Reinterpreting Faith

As we developed our ‘principles of reinterpretation’, we saw how Maurice Blondel considered that this inability of religion to bring “meaning for man and its effect on human life” was one of the great failures of modern religion, as it severely limited the relevance it could afford to human life.  As he saw it:

“Faith in this context appears as the obedient acceptance of a heavenly message, independently of its meaning for man and its effect on human life   Man cannot accept an idea as true unless it corresponds in some way to a question present in his mind.”

And, presaging both Teilhard’s recognition of God as manifest in the threads of evolution which are at the core of each life, as well as a principle of reinterpretation of traditional religion, Blondel goes on to say:

“To the man who accepts the Gospel in faith, it is not a message added to his life from without; it is rather the clarification and specification of the transcendent mystery of humanization that is gratuitously operative in his life.”  (Italics mine)

As we have discussed earlier, such reinterpretation in terms of human life is necessary for religion to regain its lost relevancy.

On a purely secular level, there are few things more fundamental to human action than ‘faith’.  Surely, we act only to the extent that we believe in both our capacity to act and success of the outcome, and this has nothing to do with religion.  Our history is filled with ‘acts of faith’ which lead to actions profoundly affecting the evolution of society.  We earlier saw, for example, how the evolution of the belief in human equality leads to the West’s practice of democracy.

The difference between secular faith and religious faith can be seen in the question: what is the basis for the act of faith?  Why should we believe what we believe?  Or as Blondel asks, “what difference does a belief make in our lives?”

In the secular case, faith is built up over time, in a trial-and-error approach in which the consequences of beliefs can be evaluated as positive or negative.  Those seen as positive can be filtered through society and passed forward as laws, standards, or practices through the mechanism of culture.  An example is those recognized and adopted by society at large.  The U.S Constitutional Bill of Rights is the result of such an approach.

The many laws of science are themselves based on secular faith.  Science is based on two unprovable beliefs:  that the universe is intelligible and that humans are capable of understanding it.

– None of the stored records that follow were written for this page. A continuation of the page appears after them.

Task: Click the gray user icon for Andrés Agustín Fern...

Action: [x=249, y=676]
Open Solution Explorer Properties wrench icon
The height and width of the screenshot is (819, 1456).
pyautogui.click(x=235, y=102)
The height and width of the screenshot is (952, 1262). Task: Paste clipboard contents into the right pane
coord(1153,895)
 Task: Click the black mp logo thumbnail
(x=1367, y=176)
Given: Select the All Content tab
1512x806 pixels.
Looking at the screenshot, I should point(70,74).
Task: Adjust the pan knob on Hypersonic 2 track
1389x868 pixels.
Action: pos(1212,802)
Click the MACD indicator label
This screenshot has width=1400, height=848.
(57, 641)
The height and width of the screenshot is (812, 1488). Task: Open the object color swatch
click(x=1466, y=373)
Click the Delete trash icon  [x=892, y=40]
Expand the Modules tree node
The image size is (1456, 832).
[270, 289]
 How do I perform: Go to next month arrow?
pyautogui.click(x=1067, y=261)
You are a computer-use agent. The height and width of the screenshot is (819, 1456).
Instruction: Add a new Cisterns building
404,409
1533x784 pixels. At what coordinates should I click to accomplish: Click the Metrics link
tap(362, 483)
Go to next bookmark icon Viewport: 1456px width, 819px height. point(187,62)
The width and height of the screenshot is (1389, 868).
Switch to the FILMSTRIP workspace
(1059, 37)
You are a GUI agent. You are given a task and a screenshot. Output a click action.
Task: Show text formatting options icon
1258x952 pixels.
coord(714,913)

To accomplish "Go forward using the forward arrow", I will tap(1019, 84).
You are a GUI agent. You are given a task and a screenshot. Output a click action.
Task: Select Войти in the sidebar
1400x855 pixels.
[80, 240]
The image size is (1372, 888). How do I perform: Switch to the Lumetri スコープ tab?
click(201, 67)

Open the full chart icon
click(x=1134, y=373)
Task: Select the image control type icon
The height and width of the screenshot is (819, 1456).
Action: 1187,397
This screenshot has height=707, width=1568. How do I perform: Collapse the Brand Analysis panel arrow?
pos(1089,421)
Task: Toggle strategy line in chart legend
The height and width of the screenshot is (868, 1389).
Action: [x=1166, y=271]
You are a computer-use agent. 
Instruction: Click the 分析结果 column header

Over time, this belief has led to the ‘scientific method’, a sort of set of secular virtues which has proved successful in building our understanding of the universe.  Without adherence to these elements of faith, neither Western society nor its pillar of scientific endeavor would survive.

Teilhard’s perspective recognizes that in each of us there is a continuation of the fourteen or so billion years of universal activity that has brought us to this moment.  Secular faith is the intuitive, unprovable sense that not only is evolution carrying us along with it, but that its direction is from a past simplicity of the earliest components of matter to a yet unknown future state of complexity and completeness.  It is the expectation that while we are as yet unfinished, we are nonetheless embraced by a current that will carry us to future wholeness.

The Next Post

This week we began our look at the stance we can take if we are to live out Teilhard’s ‘articulations of the noosphere,’ beginning with that of ‘faith’.  We saw how the religious attitude of faith acquires new relevance if we reorient it from ‘belief in the unbelievable as a condition for being eligible for the afterlife’, to the recognition and trust that the energy of evolution flows through each of us and carries us on to a future state of wholeness.